If I understand correctly, you still need guarding locks for this if reading and writing at same time, or have multiple writers. Isn't this the same as for the native map?
It's not clear from the code; the author probably should clarify what "Goroutine safety" means - for reads or for read/write? Your correct about the approach for native maps.
EDIT: The package description punctuation is hard to grasp, but upon a second read, "Goroutine Safety." might be intended as a headline for the next line, which starts with "No." Read that way, your understanding sounds correct.
Depends on the implementation. Some algorithms[1] have a load factor no more than 0.80 before insert/lookup performance starts to degrade significantly. Others, like the algorithm used in Rust[2], can achieve load factors in excess of 0.98 without breaking a sweat.

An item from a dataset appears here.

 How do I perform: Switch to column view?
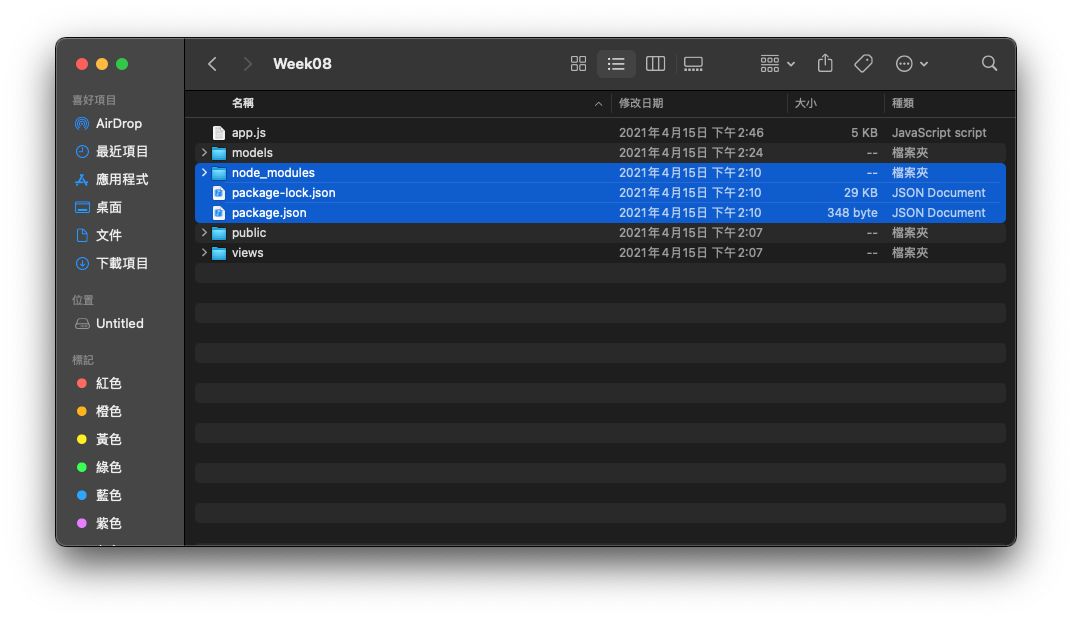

That's why I said "good hash table". Even a simple open-addressing hash table with quadratic probing can easily go to load factor 0.8 with reasonable performance. With cuckoo-hashing you can get much higher and still guarantee worst-case constant-time lookups and amortized constant-time insertions.
The page dosen't say words like "faster than a hash table".
The hash table has time complexity O(1) on get/set operations. And this tree has a constant-level time complexity, and should be a bit slower than hash table.
Besides the redundancy of the golang array auto-expanding, this tree is more space-efficient than a hash table, If you implement it in C without the auto-expanding feature, the space utilization can be better.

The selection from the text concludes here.